It was no party. “It was trafficking people, drug dealers,” she recalled. “I just saw a lot of guys. They had guns. I was in shock. I was shaking. The more I was saying no, the more they treated me badly.”

It was the start of a dark ordeal for Andrea H., a Honduran then living in a Mexican border city. Her own relatives, associates of Mexican drug cartel bosses, forced her into prostitution. She was 13.
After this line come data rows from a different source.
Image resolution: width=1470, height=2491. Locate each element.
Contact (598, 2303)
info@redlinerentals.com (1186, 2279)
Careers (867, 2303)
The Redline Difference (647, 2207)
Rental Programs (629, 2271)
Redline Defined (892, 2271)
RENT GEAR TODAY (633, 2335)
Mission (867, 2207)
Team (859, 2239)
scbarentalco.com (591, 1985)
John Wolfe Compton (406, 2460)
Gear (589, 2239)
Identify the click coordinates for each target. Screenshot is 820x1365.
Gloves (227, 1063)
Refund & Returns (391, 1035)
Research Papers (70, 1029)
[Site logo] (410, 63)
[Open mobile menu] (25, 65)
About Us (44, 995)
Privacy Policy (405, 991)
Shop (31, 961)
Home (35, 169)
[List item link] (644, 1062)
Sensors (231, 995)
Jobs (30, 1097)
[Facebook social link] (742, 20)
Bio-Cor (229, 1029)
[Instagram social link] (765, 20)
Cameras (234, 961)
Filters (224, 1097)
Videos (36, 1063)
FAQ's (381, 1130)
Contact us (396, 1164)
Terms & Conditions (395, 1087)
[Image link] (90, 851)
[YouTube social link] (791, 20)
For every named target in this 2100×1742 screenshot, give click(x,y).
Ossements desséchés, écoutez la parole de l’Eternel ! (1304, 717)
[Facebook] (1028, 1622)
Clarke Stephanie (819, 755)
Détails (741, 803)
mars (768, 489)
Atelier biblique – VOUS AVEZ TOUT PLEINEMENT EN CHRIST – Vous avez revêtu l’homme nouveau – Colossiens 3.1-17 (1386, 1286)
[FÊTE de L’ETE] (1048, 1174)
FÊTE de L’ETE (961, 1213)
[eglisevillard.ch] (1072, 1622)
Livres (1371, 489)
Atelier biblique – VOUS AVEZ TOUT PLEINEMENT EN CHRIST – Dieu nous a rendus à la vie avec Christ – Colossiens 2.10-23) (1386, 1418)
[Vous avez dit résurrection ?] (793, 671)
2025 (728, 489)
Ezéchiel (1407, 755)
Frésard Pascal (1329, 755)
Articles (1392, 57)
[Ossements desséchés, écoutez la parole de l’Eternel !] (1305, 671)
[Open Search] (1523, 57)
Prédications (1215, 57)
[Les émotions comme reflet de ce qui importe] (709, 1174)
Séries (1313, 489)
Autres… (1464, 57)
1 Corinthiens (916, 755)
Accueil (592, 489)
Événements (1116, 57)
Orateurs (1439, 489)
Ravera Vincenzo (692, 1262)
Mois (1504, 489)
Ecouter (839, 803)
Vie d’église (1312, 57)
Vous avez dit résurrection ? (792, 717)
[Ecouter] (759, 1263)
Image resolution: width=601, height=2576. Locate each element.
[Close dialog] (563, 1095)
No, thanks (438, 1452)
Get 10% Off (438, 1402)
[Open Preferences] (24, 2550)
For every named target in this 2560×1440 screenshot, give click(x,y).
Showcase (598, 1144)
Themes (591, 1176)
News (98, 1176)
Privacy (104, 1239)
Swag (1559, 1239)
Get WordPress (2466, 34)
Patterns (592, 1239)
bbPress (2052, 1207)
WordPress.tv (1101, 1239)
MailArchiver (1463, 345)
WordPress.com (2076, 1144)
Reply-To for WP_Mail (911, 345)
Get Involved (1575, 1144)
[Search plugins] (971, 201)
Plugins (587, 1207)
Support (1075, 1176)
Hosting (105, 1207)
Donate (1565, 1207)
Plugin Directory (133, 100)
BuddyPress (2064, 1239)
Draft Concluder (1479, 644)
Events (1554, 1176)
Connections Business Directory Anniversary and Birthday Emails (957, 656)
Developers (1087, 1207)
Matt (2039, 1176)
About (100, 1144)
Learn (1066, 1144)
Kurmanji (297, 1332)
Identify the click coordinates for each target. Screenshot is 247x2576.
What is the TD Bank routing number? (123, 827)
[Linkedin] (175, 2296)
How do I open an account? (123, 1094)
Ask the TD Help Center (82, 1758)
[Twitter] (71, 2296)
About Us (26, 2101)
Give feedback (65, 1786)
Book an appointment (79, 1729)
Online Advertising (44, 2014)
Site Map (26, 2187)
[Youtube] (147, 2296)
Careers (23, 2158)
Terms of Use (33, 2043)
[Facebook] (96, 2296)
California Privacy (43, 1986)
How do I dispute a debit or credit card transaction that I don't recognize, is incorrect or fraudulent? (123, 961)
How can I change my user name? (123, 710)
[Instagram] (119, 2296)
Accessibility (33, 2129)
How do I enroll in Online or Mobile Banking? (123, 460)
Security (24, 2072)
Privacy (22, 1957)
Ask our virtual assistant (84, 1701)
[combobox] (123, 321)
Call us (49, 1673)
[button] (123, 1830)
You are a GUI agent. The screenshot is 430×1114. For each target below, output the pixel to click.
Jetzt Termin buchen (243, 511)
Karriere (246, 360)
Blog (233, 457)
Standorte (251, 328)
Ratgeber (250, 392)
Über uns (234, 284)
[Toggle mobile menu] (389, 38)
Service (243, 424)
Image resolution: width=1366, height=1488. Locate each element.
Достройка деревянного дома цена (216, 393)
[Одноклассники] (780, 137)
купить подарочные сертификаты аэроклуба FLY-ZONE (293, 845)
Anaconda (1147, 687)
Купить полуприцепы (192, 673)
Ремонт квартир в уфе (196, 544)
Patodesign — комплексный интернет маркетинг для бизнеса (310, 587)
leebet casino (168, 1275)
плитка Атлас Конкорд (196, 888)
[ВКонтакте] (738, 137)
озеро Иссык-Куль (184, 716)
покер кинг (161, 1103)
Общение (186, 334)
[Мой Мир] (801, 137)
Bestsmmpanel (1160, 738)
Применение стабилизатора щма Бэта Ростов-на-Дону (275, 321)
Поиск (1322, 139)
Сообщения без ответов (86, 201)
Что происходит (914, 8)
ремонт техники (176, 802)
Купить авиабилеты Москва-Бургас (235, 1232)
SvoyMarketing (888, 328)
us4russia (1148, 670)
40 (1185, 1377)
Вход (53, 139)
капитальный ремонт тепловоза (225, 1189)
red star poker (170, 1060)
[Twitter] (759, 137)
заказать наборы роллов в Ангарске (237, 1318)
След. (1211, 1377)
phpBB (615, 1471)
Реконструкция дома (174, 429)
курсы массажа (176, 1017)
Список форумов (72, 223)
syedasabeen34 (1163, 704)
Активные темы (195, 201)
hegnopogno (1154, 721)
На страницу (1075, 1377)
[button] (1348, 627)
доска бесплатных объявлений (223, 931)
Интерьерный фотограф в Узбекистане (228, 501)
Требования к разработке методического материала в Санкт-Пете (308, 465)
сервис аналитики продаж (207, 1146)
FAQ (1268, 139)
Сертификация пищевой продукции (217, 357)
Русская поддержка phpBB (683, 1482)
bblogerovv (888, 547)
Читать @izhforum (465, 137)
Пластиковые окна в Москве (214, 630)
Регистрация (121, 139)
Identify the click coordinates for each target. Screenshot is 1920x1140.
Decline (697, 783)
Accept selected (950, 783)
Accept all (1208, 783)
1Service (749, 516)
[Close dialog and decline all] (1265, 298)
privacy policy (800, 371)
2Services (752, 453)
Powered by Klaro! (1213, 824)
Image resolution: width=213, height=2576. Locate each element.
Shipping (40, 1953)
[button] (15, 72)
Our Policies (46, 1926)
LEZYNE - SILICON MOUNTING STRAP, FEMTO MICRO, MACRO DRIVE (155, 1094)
After two years she ran away, seeking safety in the United States. She tried twice, crossing the Rio Grande, scrambling over fences and hiding in cactus brush in black swarms of mosquitoes. Twice she was caught by the Border Patrol.

But when agents questioned her, Andrea did not tell them why she had fled. Thinking back to those encounters in an interview last week, Andrea recalled the chill she had felt facing uniformed agents in bleak holding cells at a Border Patrol station within earshot of other migrants she did not know — perhaps with ties to the cartels.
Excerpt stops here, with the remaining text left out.